▶ TASK PROMPT
The answer must be an exact copy of the lines from the one containing "Task: Switch to 监控 sidebar section" through the final line of the material, both included, and nothing else.

▶ RAW DATA
-.-.-

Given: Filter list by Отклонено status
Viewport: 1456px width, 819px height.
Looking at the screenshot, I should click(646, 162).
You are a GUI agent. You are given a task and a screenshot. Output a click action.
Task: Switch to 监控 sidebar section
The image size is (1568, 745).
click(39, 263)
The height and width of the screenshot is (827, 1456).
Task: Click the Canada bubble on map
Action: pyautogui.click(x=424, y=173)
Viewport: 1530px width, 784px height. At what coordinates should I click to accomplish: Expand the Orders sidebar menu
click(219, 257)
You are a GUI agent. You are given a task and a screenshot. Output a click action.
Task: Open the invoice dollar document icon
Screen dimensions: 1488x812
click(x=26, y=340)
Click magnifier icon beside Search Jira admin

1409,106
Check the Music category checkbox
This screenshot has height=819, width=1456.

-.-.-

▶ RESPONSE
Task: Switch to 监控 sidebar section
The image size is (1568, 745).
click(39, 263)
The height and width of the screenshot is (827, 1456).
Task: Click the Canada bubble on map
Action: pyautogui.click(x=424, y=173)
Viewport: 1530px width, 784px height. At what coordinates should I click to accomplish: Expand the Orders sidebar menu
click(219, 257)
You are a GUI agent. You are given a task and a screenshot. Output a click action.
Task: Open the invoice dollar document icon
Screen dimensions: 1488x812
click(x=26, y=340)
Click magnifier icon beside Search Jira admin

1409,106
Check the Music category checkbox
This screenshot has height=819, width=1456.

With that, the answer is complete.